To say that the current retail environment is challenging is a huge understatement. Having been closed for nearly three months, most bricks and mortar fashion retailers only reopened a few weeks ago. Many non-essential retailers were closed for 12 weeks during the peak Spring trading period. This makes predictions for the rest of this season and the autumn/winter season very difficult.

Footfall has dropped off a cliff at only about a third of the level pre lockdown. There are no current figures for Ireland but Springboard, a UK data company released footfall figures for the first weeks of trading since shops have opened there. According to a Guardian article on the figures: 

“overall footfall including high street, shopping centres and retail parks fell by 57% in June 2020 compared with June 2019. The decline was sharpest on high streets, down 65%.

Consumers had more confidence to return to retail parks in the month from 31 May to 4 July, where footfall was 32% lower compared with the same period in 2019. In shopping centres footfall declined by 62%.”

Anecdotally, the same trend is happening on this side of the Irish Sea. With many workers continuing to work from home, towns and city centres are quieter than usual. On a train to the west last week I noticed that all the station car parks in Kildare were empty, where usually they would be full on a weekday morning. There are many factors to account for this:

  • Shopping as a leisure activity has not yet made a comeback. “Coronavirus has turned retail therapy into retail anxiety” Consumers are nervous about shopping despite the efforts of retailers to assure them that they have taken all necessary precautions.

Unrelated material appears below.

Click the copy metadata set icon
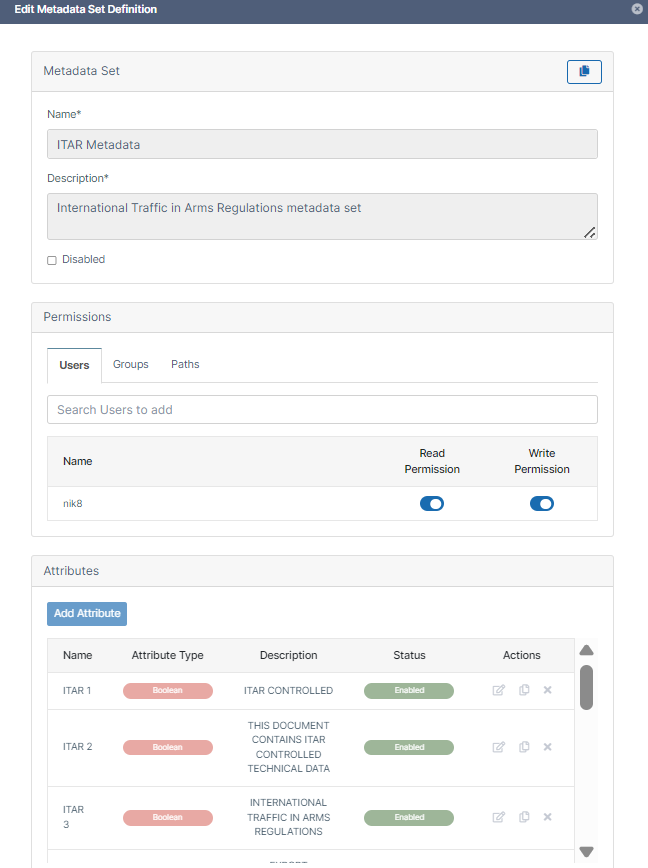648x868 pixels. (x=584, y=71)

  • With restrictions on pubs, restaurants and other social activities in place there was no incentive to buy the new outfit to go out on Friday night or to the Saturday party. Whilst restaurants and coffee shops are operational, the health and safety precautions have changed the customer experience.

  • Occasions such as first communions, confirmations, weddings and baptisms were postponed with the resulting impact on the fashion industry. These are traditionally events where consumers could be expected to spend more money on an outfit and to buy new clothes for several family members at one.

  • Most people have cancelled or postponed their foreign holiday this year, usually a good source of sales for high season merchandise.

In light of this situation historical information is of little use in guiding decision making. It remains to be seen if people will return to shopping as a way of spending leisure time to the extent that they did before Covid.

Retailers should hope for the best, but perhaps prepare for the worst.